Se a trama gira em torno de um senso de urgência, o que motiva essa corrida contra o tempo não se reflete de maneira justificável, já que a desculpa utilizada soa risível. O mesmo pode ser dito sobre a participação de Langdom na série, já que suas intervenções aqui são bem menores, podendo ser substituído por qualquer outro personagem sem o menor problema, servindo até mesmo como mero fornecedor de dados históricos da obra de Dante Alighieri, diferente dos filmes anteriores. O que fundamenta o tom genérico do roteiro.
O roteiro de David Koepp não consegue amarrar as pontas soltas ao longo de sua narrativa. O amigo de Langdom, Ignazio Busoni (Cesare Cremonini) é trazido à trama, mas é rapidamente ignorado, pouco importando o destino da personagem, bastando um e-mail dizendo que ele havia fugido de seus perseguidores. O mesmo vale para a personagem Sienna Brooks (Felicity Jones, realizando uma interpretação burocrática e ligada no piloto automático), apresentada como uma mulher metódica – curiosamente o diretor cria um plano-detalhe da personagem arrumando cuidadosamente os objetos deixados na mesa – no entanto, isso é prontamente esquecido na composição da personagem.

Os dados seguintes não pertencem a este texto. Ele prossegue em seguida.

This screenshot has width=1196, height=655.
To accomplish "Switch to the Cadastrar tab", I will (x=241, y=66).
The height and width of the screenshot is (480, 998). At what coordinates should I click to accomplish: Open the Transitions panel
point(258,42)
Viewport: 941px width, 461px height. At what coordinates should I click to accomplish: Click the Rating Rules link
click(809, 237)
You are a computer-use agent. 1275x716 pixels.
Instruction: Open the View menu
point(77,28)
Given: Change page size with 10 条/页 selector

Tom Hanks segue mais solto como Robert Langdom do que nos filmes anteriores, mas quem rouba cena é Irrfan Khan e Omar Sy, ambos confortáveis em seus papéis. A trilha sonora de Hans Zimmer não erra, e certamente é um dos pontos altos da trama, mesclando o clima renascentista existente na obra do autor florentino com o clima de ação e suspense de Brown.
Ron Howard entrega um filme excessivamente didático, onde os maiores méritos de seu trabalho como cineasta se transmuta com sua retratação da obra máxima de Dante, idealizado pela obra Inferno de Dante, de Sandro Botticelli. Infelizmente o roteiro peca pela sua falta de personalidade, burocratismo e furos, não transmitindo o dinamismo e a urgência dos livros de Dan Brown. Um desfecho amargo para a trilogia.